(Required work): Retype all the data word for word.
- - - -
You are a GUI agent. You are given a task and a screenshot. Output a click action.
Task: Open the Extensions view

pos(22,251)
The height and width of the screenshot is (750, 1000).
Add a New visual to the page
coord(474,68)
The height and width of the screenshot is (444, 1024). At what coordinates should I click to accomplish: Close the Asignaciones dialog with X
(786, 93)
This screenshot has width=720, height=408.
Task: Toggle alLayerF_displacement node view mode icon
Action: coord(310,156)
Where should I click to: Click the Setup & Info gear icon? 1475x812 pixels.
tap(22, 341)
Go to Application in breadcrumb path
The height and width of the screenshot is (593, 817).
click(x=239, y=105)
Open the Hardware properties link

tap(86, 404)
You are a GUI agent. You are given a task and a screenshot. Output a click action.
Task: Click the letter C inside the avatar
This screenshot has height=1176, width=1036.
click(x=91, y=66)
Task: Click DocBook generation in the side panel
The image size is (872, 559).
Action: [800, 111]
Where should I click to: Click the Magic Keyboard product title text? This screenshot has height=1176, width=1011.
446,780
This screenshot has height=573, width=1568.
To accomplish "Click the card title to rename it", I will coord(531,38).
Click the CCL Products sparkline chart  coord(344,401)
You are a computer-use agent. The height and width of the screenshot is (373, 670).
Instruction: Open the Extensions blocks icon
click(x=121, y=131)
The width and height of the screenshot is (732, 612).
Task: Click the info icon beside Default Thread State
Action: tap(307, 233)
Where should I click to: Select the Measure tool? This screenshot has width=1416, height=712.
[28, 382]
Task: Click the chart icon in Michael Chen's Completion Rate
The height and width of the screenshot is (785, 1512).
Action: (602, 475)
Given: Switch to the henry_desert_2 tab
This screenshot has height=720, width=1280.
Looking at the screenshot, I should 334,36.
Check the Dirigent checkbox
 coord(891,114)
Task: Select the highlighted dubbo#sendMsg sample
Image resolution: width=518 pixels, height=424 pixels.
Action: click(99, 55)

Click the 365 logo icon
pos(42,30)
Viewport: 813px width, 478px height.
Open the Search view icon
- - - -
(Solved exercise):
You are a GUI agent. You are given a task and a screenshot. Output a click action.
Task: Open the Extensions view

pos(22,251)
The height and width of the screenshot is (750, 1000).
Add a New visual to the page
coord(474,68)
The height and width of the screenshot is (444, 1024). At what coordinates should I click to accomplish: Close the Asignaciones dialog with X
(786, 93)
This screenshot has width=720, height=408.
Task: Toggle alLayerF_displacement node view mode icon
Action: coord(310,156)
Where should I click to: Click the Setup & Info gear icon? 1475x812 pixels.
tap(22, 341)
Go to Application in breadcrumb path
The height and width of the screenshot is (593, 817).
click(x=239, y=105)
Open the Hardware properties link

tap(86, 404)
You are a GUI agent. You are given a task and a screenshot. Output a click action.
Task: Click the letter C inside the avatar
This screenshot has height=1176, width=1036.
click(x=91, y=66)
Task: Click DocBook generation in the side panel
The image size is (872, 559).
Action: [800, 111]
Where should I click to: Click the Magic Keyboard product title text? This screenshot has height=1176, width=1011.
446,780
This screenshot has height=573, width=1568.
To accomplish "Click the card title to rename it", I will coord(531,38).
Click the CCL Products sparkline chart  coord(344,401)
You are a computer-use agent. The height and width of the screenshot is (373, 670).
Instruction: Open the Extensions blocks icon
click(x=121, y=131)
The width and height of the screenshot is (732, 612).
Task: Click the info icon beside Default Thread State
Action: tap(307, 233)
Where should I click to: Select the Measure tool? This screenshot has width=1416, height=712.
[28, 382]
Task: Click the chart icon in Michael Chen's Completion Rate
The height and width of the screenshot is (785, 1512).
Action: (602, 475)
Given: Switch to the henry_desert_2 tab
This screenshot has height=720, width=1280.
Looking at the screenshot, I should 334,36.
Check the Dirigent checkbox
 coord(891,114)
Task: Select the highlighted dubbo#sendMsg sample
Image resolution: width=518 pixels, height=424 pixels.
Action: click(99, 55)

Click the 365 logo icon
pos(42,30)
Viewport: 813px width, 478px height.
Open the Search view icon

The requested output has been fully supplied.